For those new to this discussion, let's be sure we don't confuse manganese and magnesium. We discussed magnesium in another thread recently. Despite their similar-sounding names, they are very different minerals. Magnesium, the most abundant divalent cation in the human body, is a major essential mineral, while manganese is a trace mineral, required only in small amounts.
Considerations on the role of manganese in glaucoma are primarily linked to mitochondrial health. Mitochondrial dysfunction or compromise is potentially one of the most significant aspects of glaucoma pathology.
Manganese is a trace element critical for cellular processes, particularly in the mitochondria. It's a required cofactor for the mitochondrial version of superoxide dismutase (MnSOD or SOD2), an antioxidant enzyme within the mitochondrial matrix.
MnSOD has a crucial role in cellular antioxidant defense, converting superoxide radicals, a byproduct of oxidative phosphorylation, into less reactive molecules like hydrogen peroxide (H2O2) and molecular oxygen (O2). By doing so, it prevents oxidative stress, a condition that could lead to cellular damage and contribute to glaucoma's pathology. The lethal nature of MnSOD knockout in mice highlights this function's importance.
Furthermore, MnSOD is suggested to regulate mitochondrial function and signaling, thus impacting processes like apoptosis and cellular growth regulation. Therefore, manganese, through its role as a cofactor for MnSOD, is integral to mitochondrial health and function.
However, it's crucial to regulate manganese homeostasis, as both its deficiency and excess can lead to pathological conditions. This perspective is supported by contrasting findings in the following study:
Influence of Trace Elements on Neurodegenerative Diseases of The Eye—The Glaucoma Model - PMC
NOTE: PEX is an acronym for pseudoexfoliation (PEX) syndrome and PEG is an acronym for pseudoexfoliation glaucoma (PEG).
Ceylan et al. found that manganese concentration was significantly increased in patients with PEX . The authors suggested that [higher] Mn levels had a strong association with PEX and that the increased levels of serum Mn may have a possible role in the pathobiology of PEX. When the three groups (PEX, PEG, and control) were analyzed together, Mn concentration was significantly different.
On the other hand, as reported by Lin et al., blood manganese level was negatively associated with glaucoma diagnosis in a population-based study on 2680 South Korean individuals . These findings suggest that a low blood manganese level could be associated with greater susceptibility to glaucoma.
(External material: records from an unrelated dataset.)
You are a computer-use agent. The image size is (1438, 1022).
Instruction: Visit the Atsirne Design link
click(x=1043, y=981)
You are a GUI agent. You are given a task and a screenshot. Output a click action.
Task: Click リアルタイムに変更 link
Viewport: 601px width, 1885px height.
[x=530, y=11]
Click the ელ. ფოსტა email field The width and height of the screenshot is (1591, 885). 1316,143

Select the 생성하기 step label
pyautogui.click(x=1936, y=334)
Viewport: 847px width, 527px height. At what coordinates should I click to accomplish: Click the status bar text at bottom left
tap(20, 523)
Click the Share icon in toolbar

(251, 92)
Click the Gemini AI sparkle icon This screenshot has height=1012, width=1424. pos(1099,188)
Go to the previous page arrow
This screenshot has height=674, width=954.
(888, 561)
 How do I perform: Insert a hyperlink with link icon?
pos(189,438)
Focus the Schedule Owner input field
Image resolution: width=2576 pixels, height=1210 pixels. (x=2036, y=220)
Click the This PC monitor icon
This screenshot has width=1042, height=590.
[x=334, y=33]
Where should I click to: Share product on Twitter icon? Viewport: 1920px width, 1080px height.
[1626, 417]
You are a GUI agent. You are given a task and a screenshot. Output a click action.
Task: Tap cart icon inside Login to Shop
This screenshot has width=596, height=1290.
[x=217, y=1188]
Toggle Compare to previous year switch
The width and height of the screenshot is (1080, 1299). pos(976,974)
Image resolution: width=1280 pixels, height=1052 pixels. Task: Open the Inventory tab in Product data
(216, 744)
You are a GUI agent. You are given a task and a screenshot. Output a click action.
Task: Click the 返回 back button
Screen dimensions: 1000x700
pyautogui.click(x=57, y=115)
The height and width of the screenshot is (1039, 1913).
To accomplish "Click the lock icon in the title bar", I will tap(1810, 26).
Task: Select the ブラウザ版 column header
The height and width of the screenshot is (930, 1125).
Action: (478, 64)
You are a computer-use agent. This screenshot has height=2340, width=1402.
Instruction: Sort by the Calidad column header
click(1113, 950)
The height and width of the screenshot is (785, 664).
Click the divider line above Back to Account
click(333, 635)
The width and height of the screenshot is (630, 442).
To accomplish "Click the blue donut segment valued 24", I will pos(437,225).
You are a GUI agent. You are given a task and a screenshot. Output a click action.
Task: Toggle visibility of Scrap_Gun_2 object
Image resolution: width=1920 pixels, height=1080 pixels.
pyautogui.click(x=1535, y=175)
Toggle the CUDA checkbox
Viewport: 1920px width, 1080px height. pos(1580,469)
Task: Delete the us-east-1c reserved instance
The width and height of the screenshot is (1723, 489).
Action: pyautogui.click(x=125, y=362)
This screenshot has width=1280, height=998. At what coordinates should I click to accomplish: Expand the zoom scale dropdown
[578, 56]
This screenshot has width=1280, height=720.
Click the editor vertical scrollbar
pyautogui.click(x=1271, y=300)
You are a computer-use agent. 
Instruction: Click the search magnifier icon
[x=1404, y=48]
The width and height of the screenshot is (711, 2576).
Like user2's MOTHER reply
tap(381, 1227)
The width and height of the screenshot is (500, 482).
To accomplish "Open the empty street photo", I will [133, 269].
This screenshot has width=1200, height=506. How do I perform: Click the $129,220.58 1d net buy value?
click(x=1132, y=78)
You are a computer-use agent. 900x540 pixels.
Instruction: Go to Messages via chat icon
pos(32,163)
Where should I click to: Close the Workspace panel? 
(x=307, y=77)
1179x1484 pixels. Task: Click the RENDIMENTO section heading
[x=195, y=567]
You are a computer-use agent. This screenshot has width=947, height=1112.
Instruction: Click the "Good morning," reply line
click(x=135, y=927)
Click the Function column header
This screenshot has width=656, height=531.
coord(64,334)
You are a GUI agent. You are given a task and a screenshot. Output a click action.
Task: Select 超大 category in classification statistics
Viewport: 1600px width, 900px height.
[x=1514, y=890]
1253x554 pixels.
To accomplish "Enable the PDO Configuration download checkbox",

This element may have some, as yet undetermined, relationship with the occurrence of this disease.
The reference 124 refers to the following article:
Influence of Trace Elements on Neurodegenerative Diseases of The Eye—The Glaucoma Model - PMC (nih.gov)
in the Korean study, measurements of blood manganese, mercury, lead, and cadmium and urinary Arsenic to investigate associations between body levels of trace metals and the prevalence of glaucoma in a cross-sectional population-based study.
Conclusions and Relevance These findings in a cross-sectional study of the South Korean population suggest that a lower blood manganese level and a higher blood mercury level are associated with greater odds of glaucoma. For more confidence that trace metals may have a role in the pathogenesis of glaucoma, prospective studies would need to confirm that the presence of such trace metals increases the chance of developing glaucoma.
Summary & Take-away
The role of manganese in glaucoma is a complex topic, with both low and high levels being associated with the disease, depending on the study. Manganese's critical role in mitochondrial health, primarily through its function as a cofactor for MnSOD, is well-documented. However, research presents conflicting evidence regarding the association of manganese levels with glaucoma. As such, it would be premature and potentially unsafe to recommend manganese supplementation for those with glaucoma without a thorough understanding of an individual's nutritional status and medical condition, and without further conclusive evidence from large-scale, prospective studies. As always, such decisions should be made in consultation with a healthcare provider.